In his article he goes over the usual tiresome comments from the provincial NDP, Liberals and lobby group “Friends of Medicare”. He also quotes Elaine (whose qualifications are unknown) as saying: “The people who have money will go to the private system, the people who are disabled, who have chronic conditions, the private system won’t take them” ( she doesn’t say why they would go to the private system). To me, this statement opens up several questions. As a compassionate society, do we have an obligation to look after everyone or just those that for whatever reason are unable to look after themselves? Why do we have laws that prevent people from looking after themselves, thus making them a burden on the tax payer? If more people look after themselves won’t there be more resources in our system for those who are unable to look after themselves?
The “Friends of Medicare” and their supporters say health care providers will leave the public system and go to the private system. Why would they? Are they being treated badly? Would a private system lure caregivers back to Canada who have left over the past twenty years? Has any one actually surveyed doctors and nurses who have left to see if they would come back under a different system? Has anyone surveyed our existing care givers in our public system to see if they would go to a private system and if they would, why? It amazes me that in a country and at a time in history when communication is “king” we don’t have answers to any of these questions, only assumptions.
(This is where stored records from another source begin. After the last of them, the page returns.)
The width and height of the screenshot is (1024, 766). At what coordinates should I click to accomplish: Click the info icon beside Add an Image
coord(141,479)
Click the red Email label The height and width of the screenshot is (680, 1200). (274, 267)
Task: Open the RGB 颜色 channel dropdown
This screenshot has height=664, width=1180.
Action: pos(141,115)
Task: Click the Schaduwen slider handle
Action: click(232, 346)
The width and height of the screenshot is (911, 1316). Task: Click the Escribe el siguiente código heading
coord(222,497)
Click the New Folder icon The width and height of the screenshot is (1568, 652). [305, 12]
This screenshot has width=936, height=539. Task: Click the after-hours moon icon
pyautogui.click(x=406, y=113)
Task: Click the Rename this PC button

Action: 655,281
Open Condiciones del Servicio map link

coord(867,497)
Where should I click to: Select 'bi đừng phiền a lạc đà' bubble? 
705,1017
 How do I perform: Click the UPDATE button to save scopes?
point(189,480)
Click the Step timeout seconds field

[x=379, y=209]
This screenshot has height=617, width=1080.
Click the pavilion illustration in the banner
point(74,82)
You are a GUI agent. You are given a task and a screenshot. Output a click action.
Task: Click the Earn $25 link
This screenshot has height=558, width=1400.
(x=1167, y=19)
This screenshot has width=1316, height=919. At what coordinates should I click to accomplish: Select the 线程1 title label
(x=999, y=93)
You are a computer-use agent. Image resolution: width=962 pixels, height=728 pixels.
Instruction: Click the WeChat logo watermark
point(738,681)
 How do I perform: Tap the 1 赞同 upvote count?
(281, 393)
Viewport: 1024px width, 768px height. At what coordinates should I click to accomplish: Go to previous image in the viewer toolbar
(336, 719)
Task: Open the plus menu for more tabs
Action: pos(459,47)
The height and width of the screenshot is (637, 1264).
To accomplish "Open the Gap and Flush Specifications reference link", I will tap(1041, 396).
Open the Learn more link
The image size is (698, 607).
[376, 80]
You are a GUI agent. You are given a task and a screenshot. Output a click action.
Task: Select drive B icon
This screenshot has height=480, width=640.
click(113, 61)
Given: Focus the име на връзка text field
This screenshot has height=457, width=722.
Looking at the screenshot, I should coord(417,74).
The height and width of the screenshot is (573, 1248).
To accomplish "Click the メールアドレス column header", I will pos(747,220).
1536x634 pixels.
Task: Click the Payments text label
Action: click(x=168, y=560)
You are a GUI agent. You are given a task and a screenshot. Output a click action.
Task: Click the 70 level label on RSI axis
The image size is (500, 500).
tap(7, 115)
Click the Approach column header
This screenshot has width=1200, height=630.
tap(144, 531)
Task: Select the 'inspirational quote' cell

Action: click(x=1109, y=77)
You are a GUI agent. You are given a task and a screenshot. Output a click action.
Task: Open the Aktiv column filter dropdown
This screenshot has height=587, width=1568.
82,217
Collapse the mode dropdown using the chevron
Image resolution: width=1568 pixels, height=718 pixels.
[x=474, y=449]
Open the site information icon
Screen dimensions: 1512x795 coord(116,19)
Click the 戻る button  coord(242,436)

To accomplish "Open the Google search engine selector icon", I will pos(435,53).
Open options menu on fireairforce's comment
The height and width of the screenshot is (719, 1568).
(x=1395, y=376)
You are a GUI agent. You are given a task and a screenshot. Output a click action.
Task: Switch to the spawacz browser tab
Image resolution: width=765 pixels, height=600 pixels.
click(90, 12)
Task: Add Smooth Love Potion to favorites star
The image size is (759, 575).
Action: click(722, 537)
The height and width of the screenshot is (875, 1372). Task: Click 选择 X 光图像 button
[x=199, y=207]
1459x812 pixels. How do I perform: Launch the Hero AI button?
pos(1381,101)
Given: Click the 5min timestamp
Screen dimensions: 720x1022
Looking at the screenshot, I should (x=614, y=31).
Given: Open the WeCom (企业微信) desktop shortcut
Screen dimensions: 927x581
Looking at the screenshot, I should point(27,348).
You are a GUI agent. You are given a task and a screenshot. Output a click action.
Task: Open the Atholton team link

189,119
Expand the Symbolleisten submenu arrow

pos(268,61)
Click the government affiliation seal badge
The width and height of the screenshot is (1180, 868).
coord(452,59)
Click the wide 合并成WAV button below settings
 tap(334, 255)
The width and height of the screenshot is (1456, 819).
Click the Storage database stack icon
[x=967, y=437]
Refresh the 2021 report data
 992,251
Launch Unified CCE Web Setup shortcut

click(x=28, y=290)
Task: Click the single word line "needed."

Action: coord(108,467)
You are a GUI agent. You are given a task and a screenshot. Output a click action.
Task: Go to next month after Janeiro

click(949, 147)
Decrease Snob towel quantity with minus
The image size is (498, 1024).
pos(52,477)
I think it is safe to say that generally once an ill person accesses our public system, they receive as good care as most private systems in the world. So why would Elaine bemoan the fact that the poor, disabled and chronically ill will be left in our public system as though it were in some way second or third rate? Statistics show it is equal to private systems except in one way----access. The bottom line then: Any way and all ways of improving access to our public system will improve the medical care of the poor, the disabled and the chronically ill. So, news media, use your investigative and communication powers and let’s do some real investigative reporting. Leave the theatre to the entertainment industry, at least on this one important issue.